# Task:
A verbatim copy is needed of the lines below from the one containing "Task: Switch chart to candlestick mode" up to and including the one containing "has height=436, width=833.", excluding pictures.

** Supplied data follows **

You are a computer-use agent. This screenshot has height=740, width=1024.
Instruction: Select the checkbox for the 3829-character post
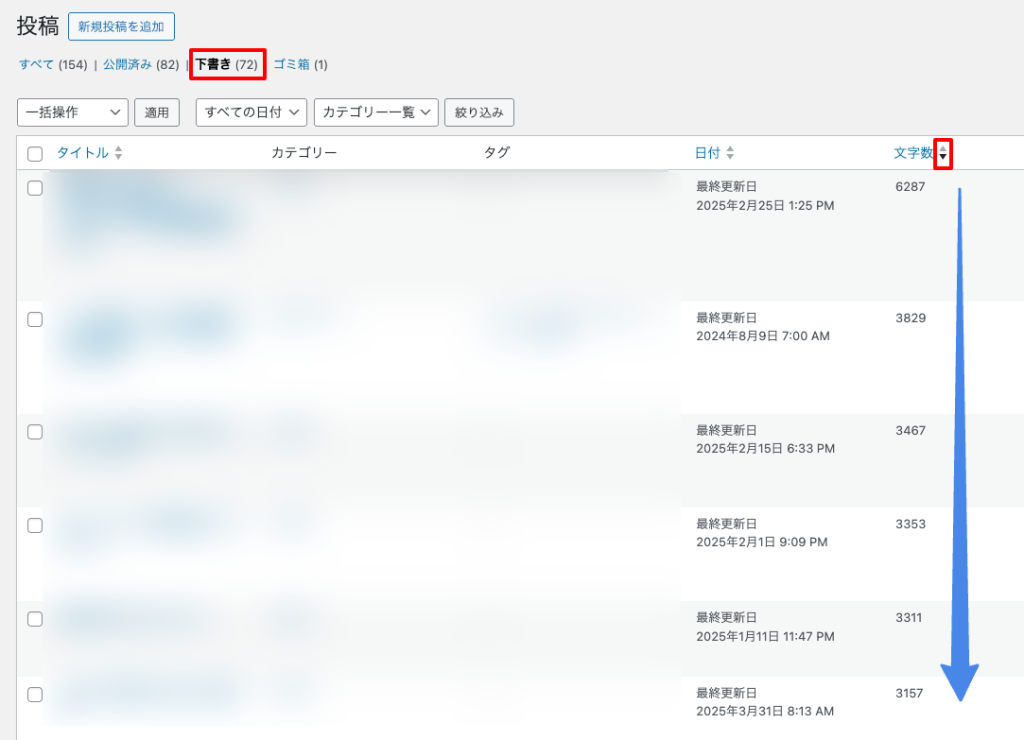pyautogui.click(x=35, y=319)
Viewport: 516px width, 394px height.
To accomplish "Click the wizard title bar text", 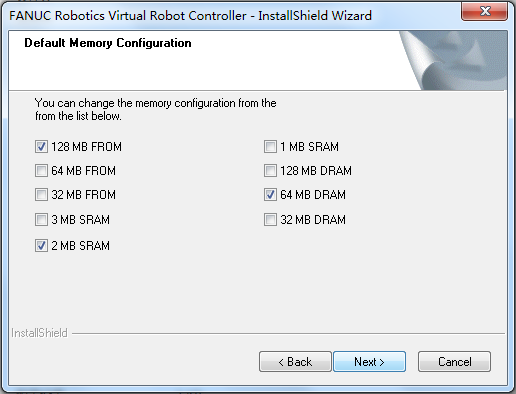I will click(190, 16).
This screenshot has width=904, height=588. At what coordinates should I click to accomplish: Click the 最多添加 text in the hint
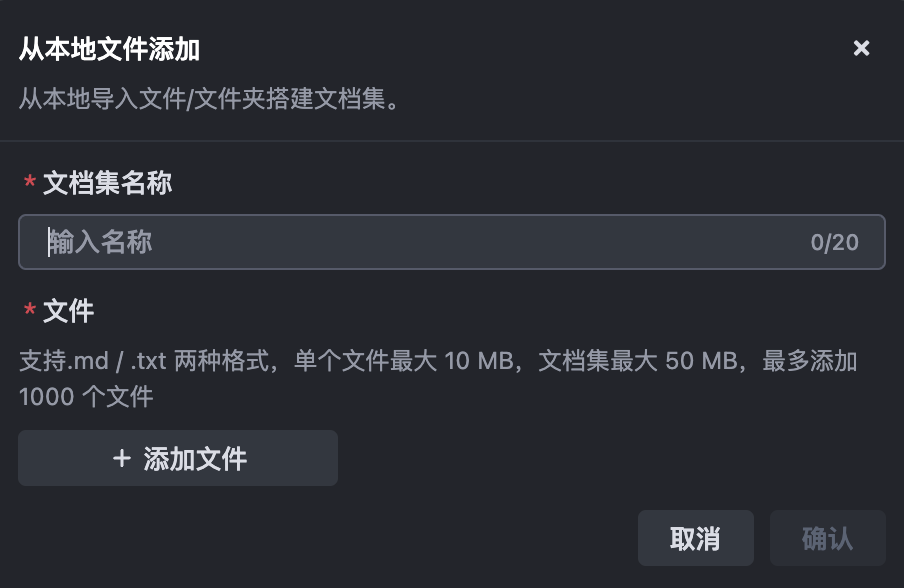click(x=810, y=361)
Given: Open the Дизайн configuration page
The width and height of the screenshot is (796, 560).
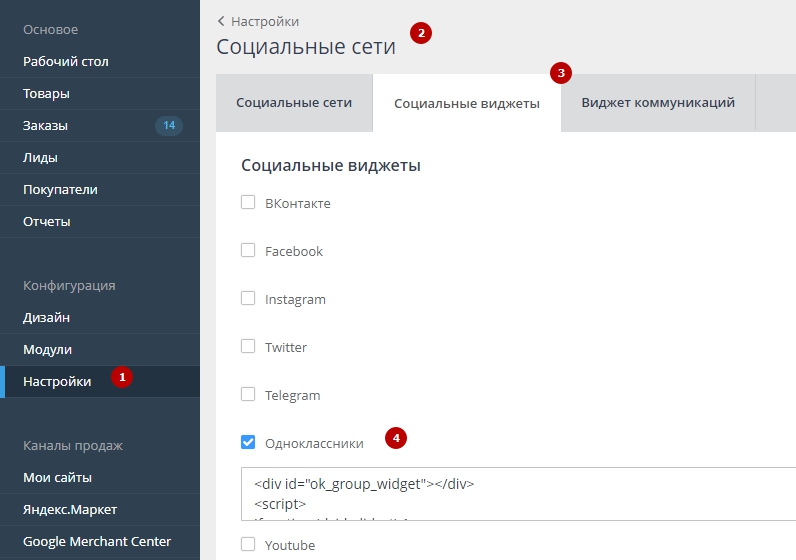Looking at the screenshot, I should point(46,317).
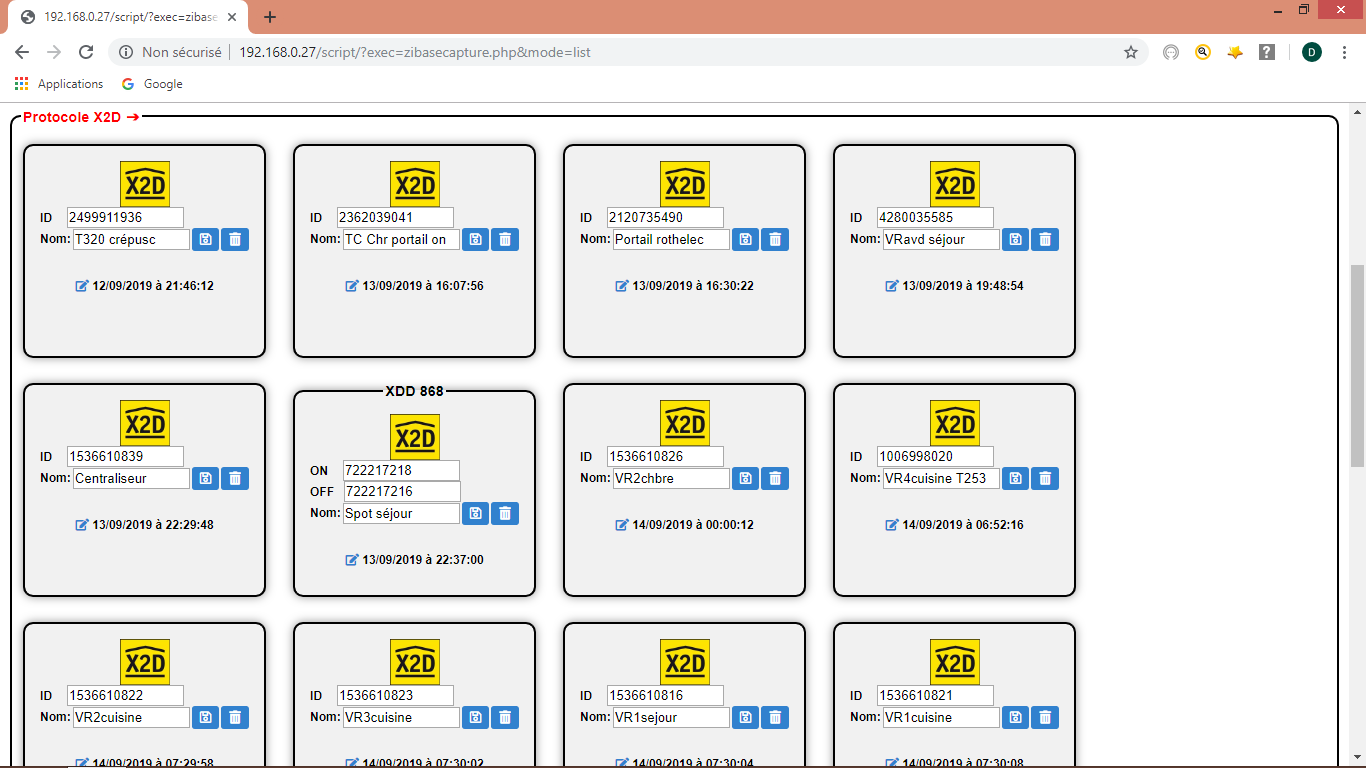
Task: Click the ID field 2499911936
Action: click(x=125, y=217)
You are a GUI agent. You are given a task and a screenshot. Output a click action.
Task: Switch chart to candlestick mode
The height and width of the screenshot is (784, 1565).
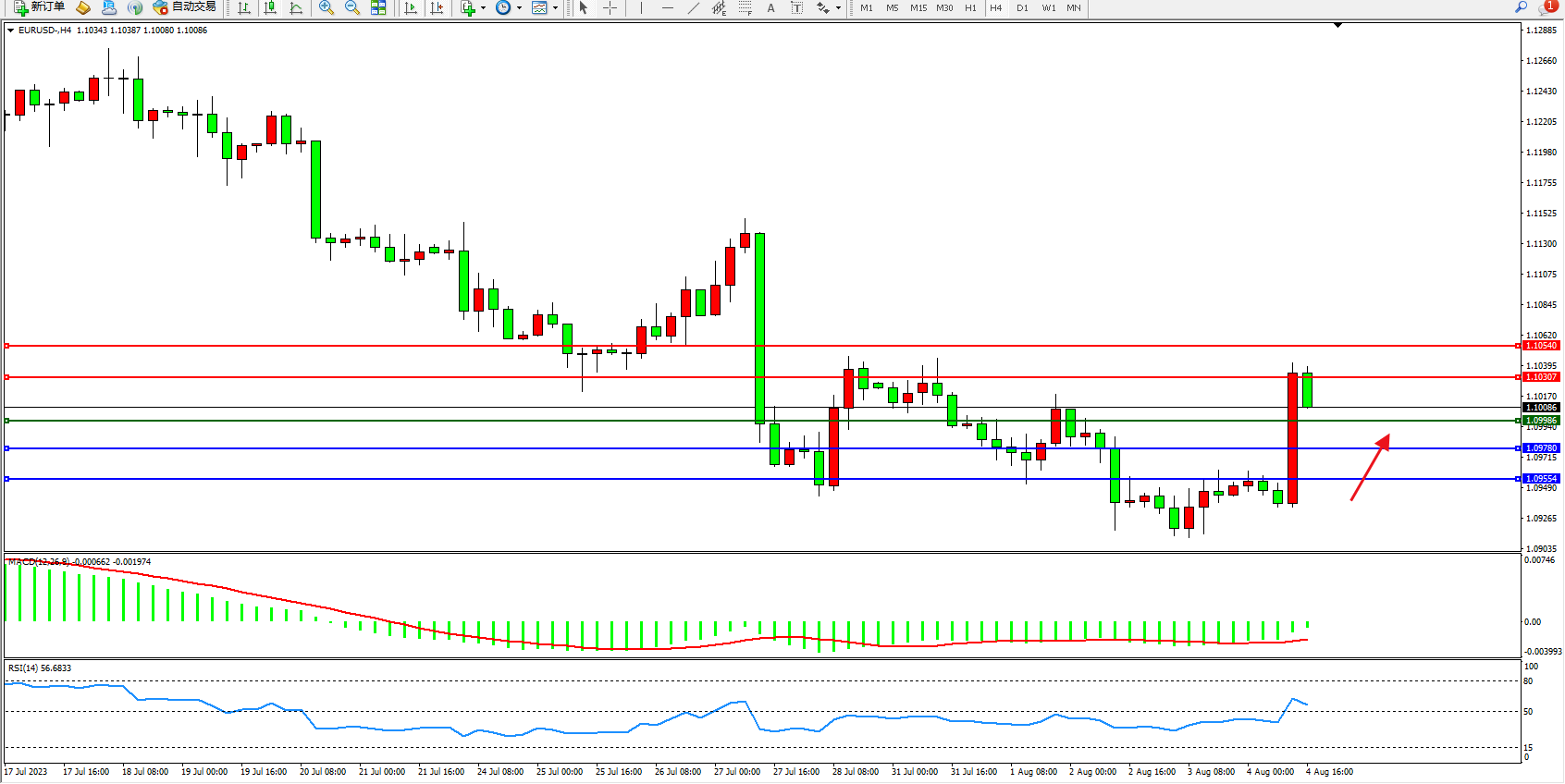click(270, 7)
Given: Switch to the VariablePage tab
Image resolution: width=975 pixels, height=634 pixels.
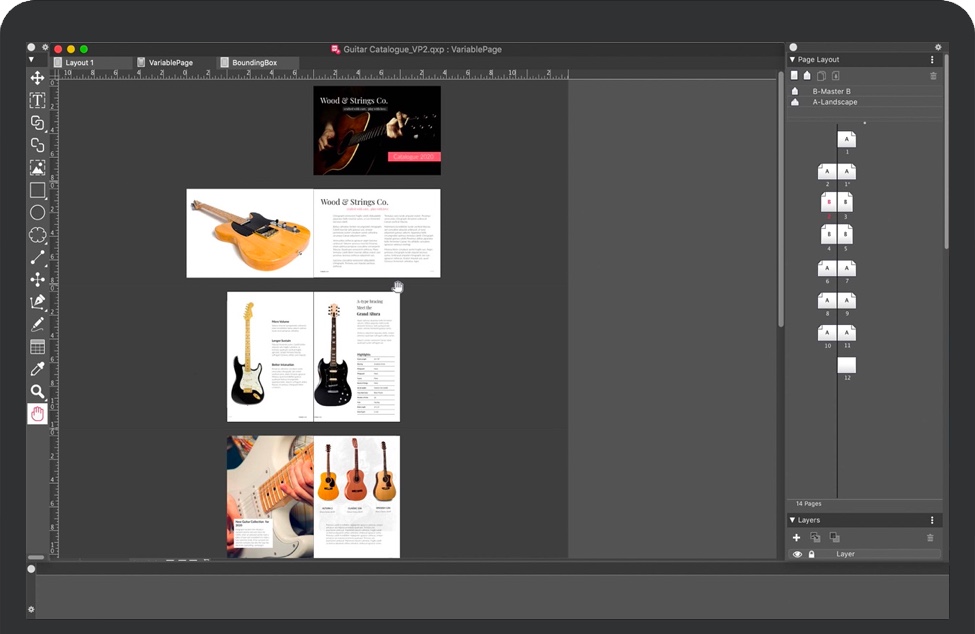Looking at the screenshot, I should click(170, 63).
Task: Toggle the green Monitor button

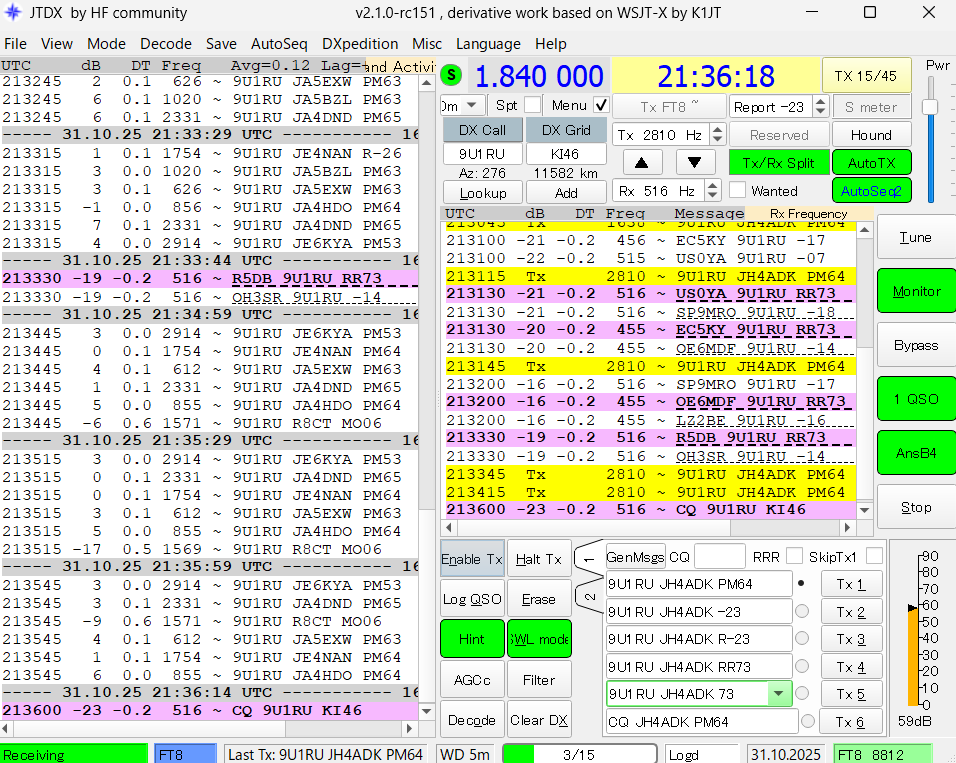Action: (916, 291)
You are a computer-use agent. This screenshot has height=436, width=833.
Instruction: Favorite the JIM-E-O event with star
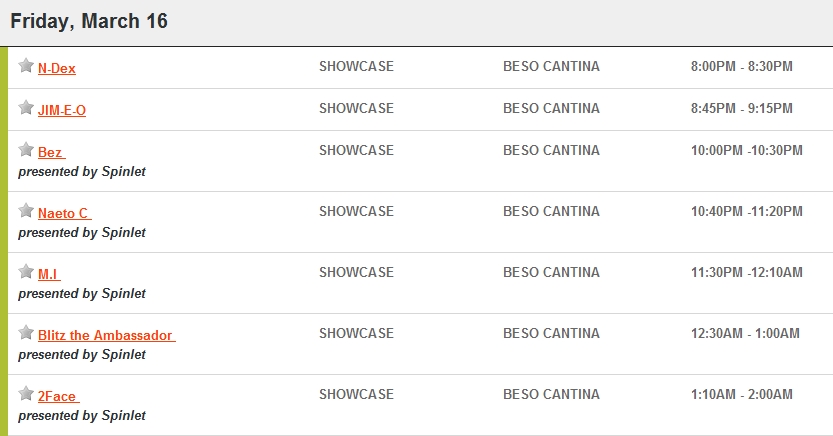click(26, 107)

** End of Supplied data **

# Your solution:
Task: Switch chart to candlestick mode
The height and width of the screenshot is (784, 1565).
click(270, 7)
Given: Switch to the VariablePage tab
Image resolution: width=975 pixels, height=634 pixels.
Looking at the screenshot, I should click(170, 63).
Task: Toggle the green Monitor button

Action: (916, 291)
You are a computer-use agent. This screenshot has height=436, width=833.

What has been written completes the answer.